READING PASSAGE =>
◇ ◇ ◇ ◇ ◇
This is according to a new report by Future Market Insights which states that the global sales of pharmaceutical intermediates closed in on US$26 billion 2018.
This growth has been driven by high sales of chiral intermediates. Bulk drug intermediates will continue to account for over three fiths of overall sales, followed by chemical intermediates.
The report also highlights the pivotal role of CROs (contract research organisations) and CMOs (contract manufacturing organisations) in shaping the pharmaceutical intermediates market, as they collectively contribute more than 60 percent to the market value. Pharma and biotech companies are also likely to develop as key end users of pharmaceutical intermediates in the near future.
The report opines that the prevalence rate of cardiovascular diseases and diabetes will bolster pharmaceutical intermediates consumption – over one third of the market revenue is accounted by application in analgesics, followed by cardiovascular drugs and oral antidiabetic drugs.
Moreover, the increasing rate of patients seeking treatments and global pandemics such as H1N1, Ebola, and others are likely to boost the demand for drugs.
◇ ◇ ◇ ◇ ◇
TASK DIRECTIONS =>
Answer these questions about the passage on pharmaceutical intermediates:
(a) Which two kinds of organizations together contribute more than 60 percent of the market value?
(b) Which application accounts for over one third of the market revenue?
(c) Which global pandemics does the passage name?

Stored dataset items
◇ ◇ ◇ ◇ ◇
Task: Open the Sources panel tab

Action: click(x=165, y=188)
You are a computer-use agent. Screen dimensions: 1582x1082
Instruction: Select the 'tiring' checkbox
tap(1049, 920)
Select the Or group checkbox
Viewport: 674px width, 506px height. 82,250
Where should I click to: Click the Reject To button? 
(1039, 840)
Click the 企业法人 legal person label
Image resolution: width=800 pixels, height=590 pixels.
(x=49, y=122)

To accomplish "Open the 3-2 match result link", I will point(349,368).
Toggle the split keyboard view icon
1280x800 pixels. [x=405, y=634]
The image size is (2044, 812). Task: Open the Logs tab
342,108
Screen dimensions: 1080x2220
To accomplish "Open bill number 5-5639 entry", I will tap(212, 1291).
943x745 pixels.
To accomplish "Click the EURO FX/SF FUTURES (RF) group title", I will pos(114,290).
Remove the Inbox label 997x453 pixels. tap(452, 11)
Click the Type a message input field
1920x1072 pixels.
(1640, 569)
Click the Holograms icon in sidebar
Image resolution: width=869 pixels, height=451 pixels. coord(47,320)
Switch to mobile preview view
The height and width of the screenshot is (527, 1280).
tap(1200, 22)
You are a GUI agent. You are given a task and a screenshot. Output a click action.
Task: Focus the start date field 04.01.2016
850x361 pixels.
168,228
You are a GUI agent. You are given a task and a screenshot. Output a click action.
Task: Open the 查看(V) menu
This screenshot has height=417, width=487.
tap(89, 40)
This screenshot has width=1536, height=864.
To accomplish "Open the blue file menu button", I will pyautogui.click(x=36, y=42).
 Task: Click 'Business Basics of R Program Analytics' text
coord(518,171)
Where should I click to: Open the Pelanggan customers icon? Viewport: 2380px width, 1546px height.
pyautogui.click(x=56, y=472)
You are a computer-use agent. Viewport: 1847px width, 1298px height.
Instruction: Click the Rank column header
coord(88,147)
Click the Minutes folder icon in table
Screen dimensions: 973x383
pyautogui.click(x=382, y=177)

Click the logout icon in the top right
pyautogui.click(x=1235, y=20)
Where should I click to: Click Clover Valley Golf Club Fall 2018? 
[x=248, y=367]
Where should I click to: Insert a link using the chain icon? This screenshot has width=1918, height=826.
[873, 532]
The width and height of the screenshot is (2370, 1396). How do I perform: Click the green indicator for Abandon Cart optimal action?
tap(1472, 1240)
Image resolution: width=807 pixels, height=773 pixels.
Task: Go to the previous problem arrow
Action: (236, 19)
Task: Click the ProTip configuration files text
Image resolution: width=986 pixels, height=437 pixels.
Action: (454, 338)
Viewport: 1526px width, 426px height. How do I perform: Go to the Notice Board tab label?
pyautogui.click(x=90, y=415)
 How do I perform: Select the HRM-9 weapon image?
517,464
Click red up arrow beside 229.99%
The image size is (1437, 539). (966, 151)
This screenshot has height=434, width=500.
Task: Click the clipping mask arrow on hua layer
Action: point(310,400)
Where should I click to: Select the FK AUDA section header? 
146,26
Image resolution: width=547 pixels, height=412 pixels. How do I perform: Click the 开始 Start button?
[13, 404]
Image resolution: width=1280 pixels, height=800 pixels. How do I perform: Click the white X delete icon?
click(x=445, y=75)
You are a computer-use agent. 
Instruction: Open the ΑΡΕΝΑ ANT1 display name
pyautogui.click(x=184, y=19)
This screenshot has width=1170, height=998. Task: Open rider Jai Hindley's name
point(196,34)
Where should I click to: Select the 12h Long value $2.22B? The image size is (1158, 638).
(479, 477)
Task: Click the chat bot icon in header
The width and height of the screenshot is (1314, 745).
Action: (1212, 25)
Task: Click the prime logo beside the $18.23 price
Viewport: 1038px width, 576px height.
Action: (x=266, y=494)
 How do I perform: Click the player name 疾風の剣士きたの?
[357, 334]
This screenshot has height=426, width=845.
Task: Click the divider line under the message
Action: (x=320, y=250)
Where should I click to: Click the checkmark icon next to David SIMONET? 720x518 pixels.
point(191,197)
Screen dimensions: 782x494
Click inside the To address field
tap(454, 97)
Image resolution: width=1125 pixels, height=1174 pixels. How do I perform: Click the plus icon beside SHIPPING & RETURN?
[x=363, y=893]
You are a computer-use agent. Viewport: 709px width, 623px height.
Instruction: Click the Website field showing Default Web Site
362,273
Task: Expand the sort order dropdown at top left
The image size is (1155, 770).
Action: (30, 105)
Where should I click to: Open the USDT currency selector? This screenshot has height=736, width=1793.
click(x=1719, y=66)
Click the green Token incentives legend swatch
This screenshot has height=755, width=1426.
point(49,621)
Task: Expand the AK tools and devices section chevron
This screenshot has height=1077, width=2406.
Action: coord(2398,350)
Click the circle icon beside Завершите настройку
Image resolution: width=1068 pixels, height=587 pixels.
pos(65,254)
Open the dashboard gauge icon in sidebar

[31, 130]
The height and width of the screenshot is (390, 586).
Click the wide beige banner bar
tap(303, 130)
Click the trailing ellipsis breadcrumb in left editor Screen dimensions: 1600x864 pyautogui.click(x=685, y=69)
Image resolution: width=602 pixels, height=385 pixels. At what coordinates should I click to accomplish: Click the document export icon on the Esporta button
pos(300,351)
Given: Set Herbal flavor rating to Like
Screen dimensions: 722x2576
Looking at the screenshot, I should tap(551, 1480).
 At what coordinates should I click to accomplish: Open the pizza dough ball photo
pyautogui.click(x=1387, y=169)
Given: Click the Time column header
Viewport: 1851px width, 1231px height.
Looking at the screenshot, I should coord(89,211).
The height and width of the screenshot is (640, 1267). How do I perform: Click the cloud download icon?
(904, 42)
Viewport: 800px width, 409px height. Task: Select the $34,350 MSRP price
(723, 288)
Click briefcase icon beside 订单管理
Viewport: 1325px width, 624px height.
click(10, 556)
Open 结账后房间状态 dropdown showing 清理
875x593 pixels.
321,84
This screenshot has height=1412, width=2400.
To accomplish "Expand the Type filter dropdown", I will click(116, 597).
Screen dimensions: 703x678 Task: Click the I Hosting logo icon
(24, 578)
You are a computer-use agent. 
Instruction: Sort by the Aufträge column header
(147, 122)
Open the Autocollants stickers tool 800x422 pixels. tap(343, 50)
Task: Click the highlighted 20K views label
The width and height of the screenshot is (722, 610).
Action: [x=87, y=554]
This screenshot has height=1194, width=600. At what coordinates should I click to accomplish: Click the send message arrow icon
◇ ◇ ◇ ◇ ◇
ANSWER BELOW =>
(a) CROs (contract research organisations) and CMOs (contract manufacturing organisations)
(b) Analgesics
(c) H1N1 and Ebola